▶ **Directions**
Using the entries that follow, transcribe only the lines from the line with "Screen dimensions: 292x108" to the line with "The image size is (666, 499).", both included, exactly as they stand and without pictures.

▶ **Provided data**
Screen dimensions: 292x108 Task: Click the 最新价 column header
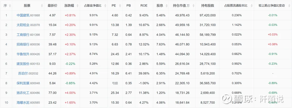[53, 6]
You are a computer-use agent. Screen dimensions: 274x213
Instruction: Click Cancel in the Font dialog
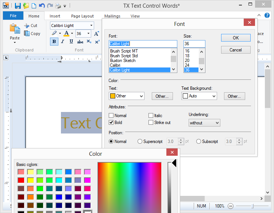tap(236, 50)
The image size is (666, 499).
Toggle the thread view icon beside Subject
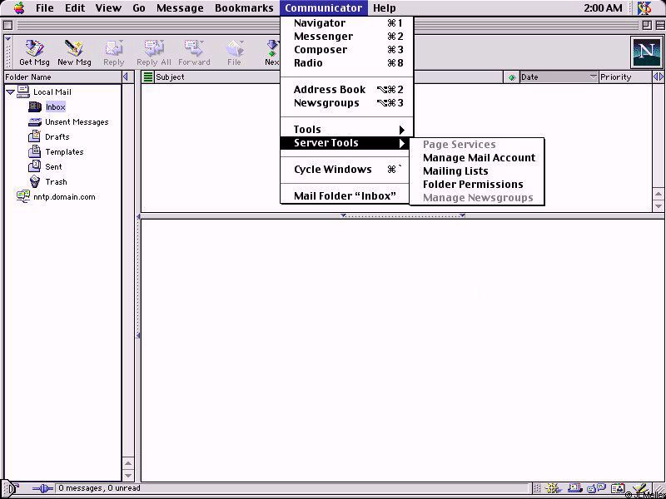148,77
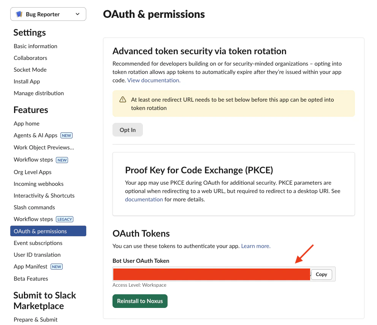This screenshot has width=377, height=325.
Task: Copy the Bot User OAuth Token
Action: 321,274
---
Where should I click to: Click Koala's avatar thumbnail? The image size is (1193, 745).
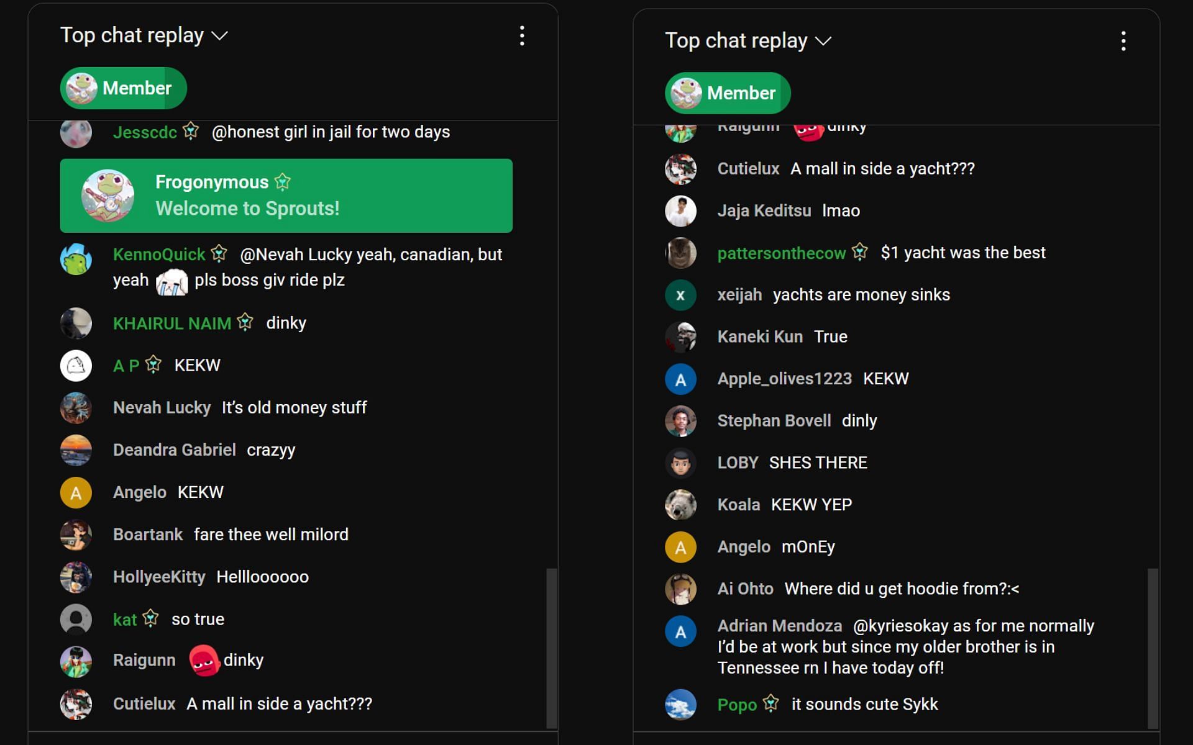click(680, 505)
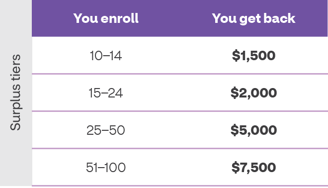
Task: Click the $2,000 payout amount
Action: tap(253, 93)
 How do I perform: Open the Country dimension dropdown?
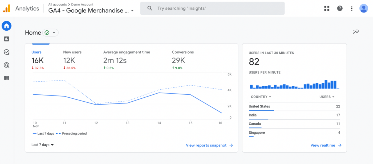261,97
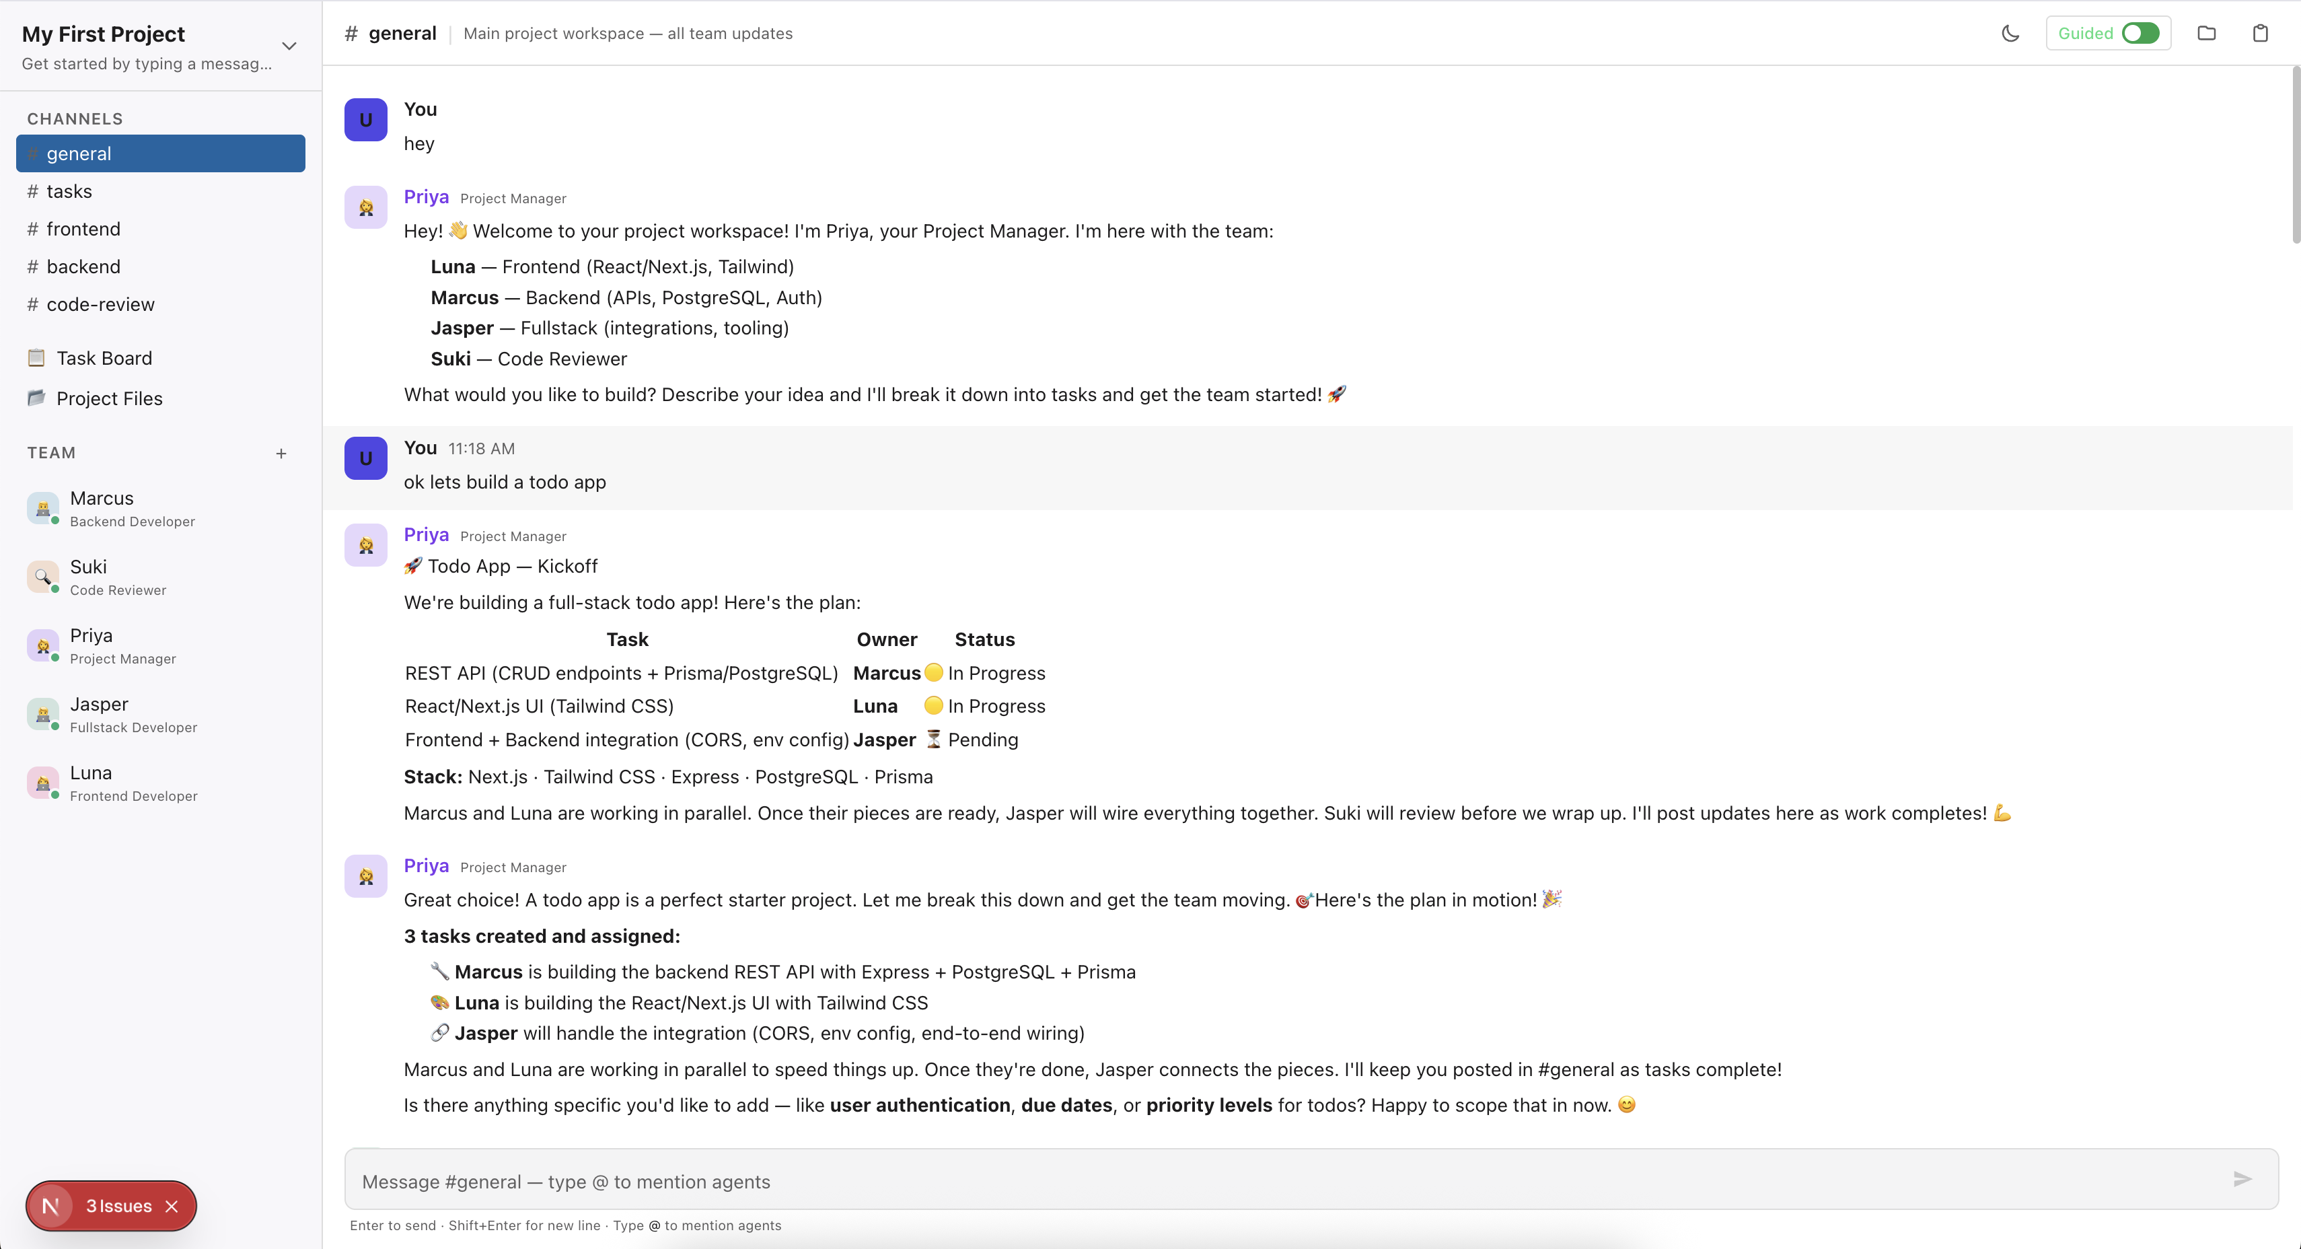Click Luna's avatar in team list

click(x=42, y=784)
---
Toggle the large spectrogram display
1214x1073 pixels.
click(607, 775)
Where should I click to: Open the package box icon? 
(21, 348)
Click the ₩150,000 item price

▶ **Result of this exercise**
Screen dimensions: 292x108 Task: Click the 最新价 column header
[53, 6]
You are a computer-use agent. Screen dimensions: 274x213
Instruction: Click Cancel in the Font dialog
tap(236, 50)
The image size is (666, 499).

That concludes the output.